Шрифт:
Интервал:
Закладка:
«Ноосфера – последнее из многих состояний эволюции биосферы в геологической истории – состояние наших дней… Вероятно, в этих лесах эволюционным путём появился человек около 15–20 млн. лет тому назад. Сейчас мы переживаем новое геологическое эволюционное изменение биосферы. Мы входим в ноосферу. Мы вступаем в неё в новый стихийный геологический процесс – в грозное время, в эпоху разрушительной мировой войны. Но важен для нас факт, что идеалы нашей демократии идут в унисон со стихийным геологическим процессом, с законами природы, отвечают ноосфере. Можно смотреть поэтому на наше будущее уверенно. Оно в наших руках. Мы его не выпустим» (там же. С. 510).
Своим детям В. И. Вернадский писал: «Если я доживу, я бы хотел более подробно обработать главу моей большой книги: “О ноосфере”… Для меня ясно, что ноосфера есть планетарное явление, и исторический процесс, взятый в планетном масштабе, есть тоже геологическое явление» (http://work. smun. spb. ru/?q=node/379).
Поясняя сущность понятия ноосферы, намеченного В. И. Вернадским, С. Р. Микулинский писал: «Сфера разума, или ноосфера, – это такое состояние, такой этап в развитии нашей планеты, на котором научное познание, а не стихийные силы и тёмные страсти будут направлять развитие, на котором человечество научится строить свою жизнь, опираясь на истинное знание. При этом В. И. Вернадский никогда не отрывал понятие разума, науки от понятий “труд”, “производство”. Наука, по В. И. Вернадскому, – это продукт и компонент общества, она существует и развивается с ним в процессе практической преобразующей деятельности людей» (Вернадский В. И. Философские мысли натуралиста. М., 1988. С. 484).
Оптимизм В. И. Вернадского в отношении к будущему держался на его вере в преобразующую силу науки. Он был сциентистом, хотя и понимал, что без государственной поддержки наука не в состоянии спасти мир. Специальную главу в работе «Научная мысль как планетное явление» он отвёл «Положению науки в современном государственном строе». Вот что мы читаем в её начале: «Наука не отвечает в своём современном социальном и государственном месте в жизни человечества тому значению, которое она имеет в ней уже сейчас, реально. Это сказывается и на положении людей науки в обществе, в котором они живут, и в их влиянии на государственные мероприятия человечества, в их участии в государственной власти, а, главным образом, в оценке господствующими группами и сознательными гражданами – “общественным мнением” страны – реальной силы науки и особого значения в жизни её утверждений и достижений» (Вернадский В. И. Философские мысли натуралиста. М., 1988. С. 90).

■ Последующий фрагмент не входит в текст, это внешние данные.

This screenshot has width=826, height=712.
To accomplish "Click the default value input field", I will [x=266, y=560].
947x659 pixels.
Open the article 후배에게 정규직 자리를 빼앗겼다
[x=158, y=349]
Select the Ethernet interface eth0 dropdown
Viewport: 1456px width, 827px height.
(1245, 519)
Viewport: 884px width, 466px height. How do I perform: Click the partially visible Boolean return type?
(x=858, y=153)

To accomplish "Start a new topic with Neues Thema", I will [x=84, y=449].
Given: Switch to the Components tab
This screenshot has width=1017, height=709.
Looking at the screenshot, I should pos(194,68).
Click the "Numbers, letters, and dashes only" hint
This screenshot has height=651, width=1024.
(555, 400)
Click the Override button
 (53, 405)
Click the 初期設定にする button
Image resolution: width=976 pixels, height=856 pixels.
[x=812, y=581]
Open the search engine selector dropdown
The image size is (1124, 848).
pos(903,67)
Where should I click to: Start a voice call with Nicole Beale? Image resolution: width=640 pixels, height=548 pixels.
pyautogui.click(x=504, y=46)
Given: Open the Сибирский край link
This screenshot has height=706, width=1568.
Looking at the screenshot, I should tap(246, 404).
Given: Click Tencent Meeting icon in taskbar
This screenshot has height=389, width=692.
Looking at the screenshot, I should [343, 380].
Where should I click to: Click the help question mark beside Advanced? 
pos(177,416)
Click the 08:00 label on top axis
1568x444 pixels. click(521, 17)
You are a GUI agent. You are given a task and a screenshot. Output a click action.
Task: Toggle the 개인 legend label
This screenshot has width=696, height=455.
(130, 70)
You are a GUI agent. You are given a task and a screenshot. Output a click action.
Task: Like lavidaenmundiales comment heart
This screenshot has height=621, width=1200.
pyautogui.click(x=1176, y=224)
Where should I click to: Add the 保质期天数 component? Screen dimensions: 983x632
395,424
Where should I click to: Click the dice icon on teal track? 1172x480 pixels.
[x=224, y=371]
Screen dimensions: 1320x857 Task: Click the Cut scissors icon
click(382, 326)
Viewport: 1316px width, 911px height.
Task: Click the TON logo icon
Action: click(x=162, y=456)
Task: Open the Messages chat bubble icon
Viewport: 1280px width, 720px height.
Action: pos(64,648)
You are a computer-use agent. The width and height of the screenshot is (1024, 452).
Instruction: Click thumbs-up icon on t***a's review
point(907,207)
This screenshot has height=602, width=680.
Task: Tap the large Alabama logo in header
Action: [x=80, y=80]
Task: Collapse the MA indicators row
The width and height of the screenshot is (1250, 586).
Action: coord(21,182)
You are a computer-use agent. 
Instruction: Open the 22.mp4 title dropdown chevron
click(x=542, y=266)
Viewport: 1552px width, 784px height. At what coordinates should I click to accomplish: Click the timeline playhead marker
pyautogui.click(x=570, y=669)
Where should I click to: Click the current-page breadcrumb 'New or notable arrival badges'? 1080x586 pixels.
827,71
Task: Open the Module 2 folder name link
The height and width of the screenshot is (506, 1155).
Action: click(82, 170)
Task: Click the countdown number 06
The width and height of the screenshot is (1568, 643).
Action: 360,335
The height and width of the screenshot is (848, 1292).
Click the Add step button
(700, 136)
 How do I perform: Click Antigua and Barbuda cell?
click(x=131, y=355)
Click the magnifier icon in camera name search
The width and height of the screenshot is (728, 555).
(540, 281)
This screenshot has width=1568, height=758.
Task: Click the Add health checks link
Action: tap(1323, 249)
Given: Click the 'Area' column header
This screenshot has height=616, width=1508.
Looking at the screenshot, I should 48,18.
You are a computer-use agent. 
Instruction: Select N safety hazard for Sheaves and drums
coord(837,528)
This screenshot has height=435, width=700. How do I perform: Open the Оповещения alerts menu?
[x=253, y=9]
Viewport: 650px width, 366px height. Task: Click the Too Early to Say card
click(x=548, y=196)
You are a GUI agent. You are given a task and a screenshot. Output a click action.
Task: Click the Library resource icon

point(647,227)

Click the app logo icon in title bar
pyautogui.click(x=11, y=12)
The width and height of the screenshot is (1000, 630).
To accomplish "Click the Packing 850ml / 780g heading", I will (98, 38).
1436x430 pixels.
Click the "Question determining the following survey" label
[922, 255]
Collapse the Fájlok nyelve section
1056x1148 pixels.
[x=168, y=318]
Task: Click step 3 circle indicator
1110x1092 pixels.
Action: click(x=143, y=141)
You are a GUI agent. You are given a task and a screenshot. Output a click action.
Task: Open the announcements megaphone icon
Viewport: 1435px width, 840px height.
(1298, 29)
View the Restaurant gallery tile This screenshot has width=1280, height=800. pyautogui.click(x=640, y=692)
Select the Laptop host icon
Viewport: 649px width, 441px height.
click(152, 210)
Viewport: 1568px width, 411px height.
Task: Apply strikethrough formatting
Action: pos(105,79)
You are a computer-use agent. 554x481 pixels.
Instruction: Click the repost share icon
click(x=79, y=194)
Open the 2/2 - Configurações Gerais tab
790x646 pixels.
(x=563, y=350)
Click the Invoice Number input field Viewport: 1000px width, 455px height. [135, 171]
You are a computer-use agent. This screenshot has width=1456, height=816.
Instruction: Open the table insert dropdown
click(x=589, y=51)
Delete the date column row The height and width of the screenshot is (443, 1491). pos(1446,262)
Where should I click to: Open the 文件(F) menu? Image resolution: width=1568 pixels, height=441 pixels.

Чтобы пробить брешь в человеческом невежестве, В. И. Вернадский подчёркивал «непреложность и обязательность правильно выведенных научных истин для всякой человеческой личности, для всякой философии и для всякой религии», считая, что подобные особенности в первую очередь отличают науку от других областей культуры. Он писал: «Не только такой общеобязательности и бесспорности утверждений нет во всех других духовных построениях человечества – в философии, в религии, в художественном творчестве, в социально бытовой среде здравого смысла и в вековой традиции. Но больше того, мы не имеем никакой возможности решить, насколько верны и правильны утверждения самых основных религиозных и философских представлений о человеке и об его реальном мире. Не говоря уже о поэтических и социальных пониманиях, в которых произвольность и индивидуальность утверждений не возбуждает никакого сомнения во всем их многовековом выявлении» (там же. С. 100).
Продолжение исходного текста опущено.